TASK DATA section start
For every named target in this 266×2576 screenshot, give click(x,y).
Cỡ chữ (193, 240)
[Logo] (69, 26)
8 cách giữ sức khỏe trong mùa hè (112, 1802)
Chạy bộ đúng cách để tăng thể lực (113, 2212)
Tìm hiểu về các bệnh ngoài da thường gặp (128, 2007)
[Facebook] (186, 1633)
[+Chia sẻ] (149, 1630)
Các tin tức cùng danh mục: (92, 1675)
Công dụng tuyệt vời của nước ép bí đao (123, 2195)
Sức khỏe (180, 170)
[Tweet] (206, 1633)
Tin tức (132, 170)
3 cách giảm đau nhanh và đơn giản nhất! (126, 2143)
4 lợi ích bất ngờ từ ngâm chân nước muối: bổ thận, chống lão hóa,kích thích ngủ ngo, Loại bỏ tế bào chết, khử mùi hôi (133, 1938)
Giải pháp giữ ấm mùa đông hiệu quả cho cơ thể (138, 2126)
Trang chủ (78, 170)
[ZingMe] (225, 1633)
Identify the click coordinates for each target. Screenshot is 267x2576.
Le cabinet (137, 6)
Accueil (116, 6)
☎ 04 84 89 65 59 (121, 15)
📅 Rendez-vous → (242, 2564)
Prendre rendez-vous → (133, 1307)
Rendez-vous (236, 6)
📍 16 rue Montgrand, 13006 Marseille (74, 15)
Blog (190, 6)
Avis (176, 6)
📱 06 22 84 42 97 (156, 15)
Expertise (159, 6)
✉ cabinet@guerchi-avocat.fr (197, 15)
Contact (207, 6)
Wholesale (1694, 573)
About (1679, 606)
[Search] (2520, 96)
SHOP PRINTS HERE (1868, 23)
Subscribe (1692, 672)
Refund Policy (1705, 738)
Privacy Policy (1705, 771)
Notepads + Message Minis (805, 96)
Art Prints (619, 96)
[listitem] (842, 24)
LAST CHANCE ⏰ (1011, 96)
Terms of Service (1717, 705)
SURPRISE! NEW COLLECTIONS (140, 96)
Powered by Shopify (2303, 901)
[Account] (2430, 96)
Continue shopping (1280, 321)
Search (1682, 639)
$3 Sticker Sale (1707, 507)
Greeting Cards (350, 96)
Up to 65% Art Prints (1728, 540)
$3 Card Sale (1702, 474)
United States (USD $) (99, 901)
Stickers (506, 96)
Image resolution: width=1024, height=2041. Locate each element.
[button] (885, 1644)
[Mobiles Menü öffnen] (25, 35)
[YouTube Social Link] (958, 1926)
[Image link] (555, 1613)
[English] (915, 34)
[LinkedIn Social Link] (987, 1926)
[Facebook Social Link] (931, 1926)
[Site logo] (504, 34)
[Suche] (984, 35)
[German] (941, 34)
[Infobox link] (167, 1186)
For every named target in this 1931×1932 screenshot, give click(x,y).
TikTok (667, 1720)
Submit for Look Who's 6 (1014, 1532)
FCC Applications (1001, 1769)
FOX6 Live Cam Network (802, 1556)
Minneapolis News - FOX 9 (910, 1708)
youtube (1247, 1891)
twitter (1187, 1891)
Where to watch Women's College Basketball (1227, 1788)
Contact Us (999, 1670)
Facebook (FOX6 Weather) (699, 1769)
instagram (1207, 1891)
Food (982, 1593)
TASK DATA section end
» **WHAT YOU HAVE TO DO**:
The answer should hold the lines from the one containing "TikTok (667, 1720)" through the end of the entries above, set down exactly, with both ends included.

» **WRITTEN SOLUTION**:
TikTok (667, 1720)
Submit for Look Who's 6 (1014, 1532)
FCC Applications (1001, 1769)
FOX6 Live Cam Network (802, 1556)
Minneapolis News - FOX 9 (910, 1708)
youtube (1247, 1891)
twitter (1187, 1891)
Where to watch Women's College Basketball (1227, 1788)
Contact Us (999, 1670)
Facebook (FOX6 Weather) (699, 1769)
instagram (1207, 1891)
Food (982, 1593)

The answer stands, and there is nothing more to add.